▸ **YOUR OBJECTIVE**: Write out the passage on Uruguay below, word for word, from "Lacalle Pou, from" up to and including "in November 2019.".

▸ **EXCERPTED TEXT**:
On March 1st 2020, Luis Lacalle Pou started his five-year term as new President of Uruguay, bringing to an end 15 years of leftist government in what is Latin America’s smallest country. It has an estimated population of 3.4 million people. 500,000 citizens live aboard, mostly in the USA and Spain. Interestingly, the name can also refer to the river that partly marks the nation’s borders with Argentina and Brazil.
With a size of approximately 176,000 square kilometers, about 87% of the territory consists of arable land and permanent pasture. Despite diversification in the 21st century, the economy remains very dependent on agricultural products like cellulose, beef, soybeans, rice, wheat, dairy products; fish; lumber, tobacco and wine, as well as the prices of these raw materials on the international markets. At the same time, traditional agro-exports are threatened by automatization. Last year, unemployment was close to 10%.
Lacalle Pou, from the center-right National Party, is the son of former President Luis Alberto Lacalle de Herrera. A 46-year-old lawyer and a former senator, he defeated governing Socialist Daniel Martínez in a much disputed runoff election in November 2019.
The new leader is currently under quarantine with other high-ranking officials as last week a minister tested positive for the coronavirus. After the first two cases where detected on March 13th, Uruguay immediately closed it borders and cancelled flights, classes, religious services and mass events like football games and concerts. As a result, only 823 cases and 22 deaths have been registered so far.
In secular Uruguay, Christmas is officially known as “Family Day” and the Easter break is referred to as “Tourism Week.” In 1907, it was the first Latin American country to pass a divorce law. After Cuba and Guyana, elective abortion was legalized in 2012. Growing cannabis is legal since 2014 and since 2017, selected pharmacies are allowed to sell it. The State spends about 25% of its GDP on social security. Excellent health care is relatively affordable. Electricity generation based on wind is the best in the Americas and in third place worldwide, with 35% of the total generated.

▸ **COLLECTED DATA**:
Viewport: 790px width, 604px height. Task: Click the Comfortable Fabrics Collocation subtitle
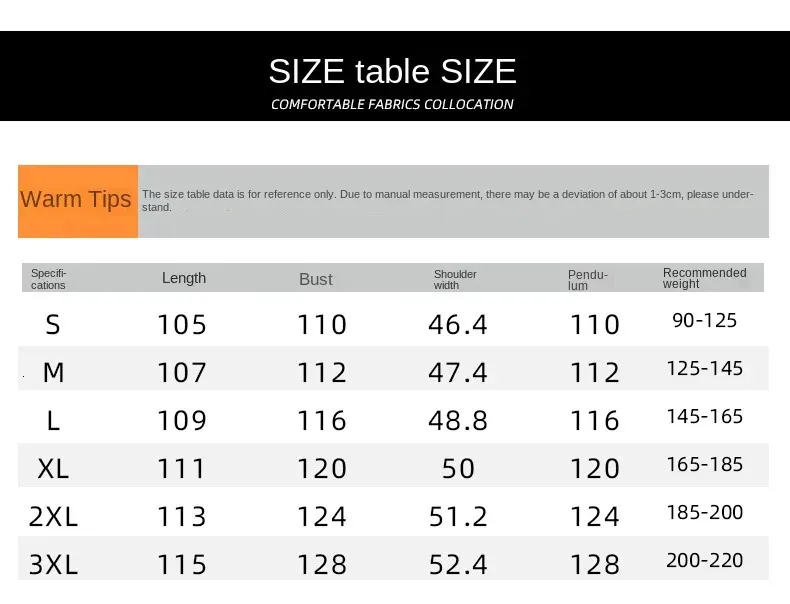tap(392, 104)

▸ **FINAL ANSWER**:
Lacalle Pou, from the center-right National Party, is the son of former President Luis Alberto Lacalle de Herrera. A 46-year-old lawyer and a former senator, he defeated governing Socialist Daniel Martínez in a much disputed runoff election in November 2019.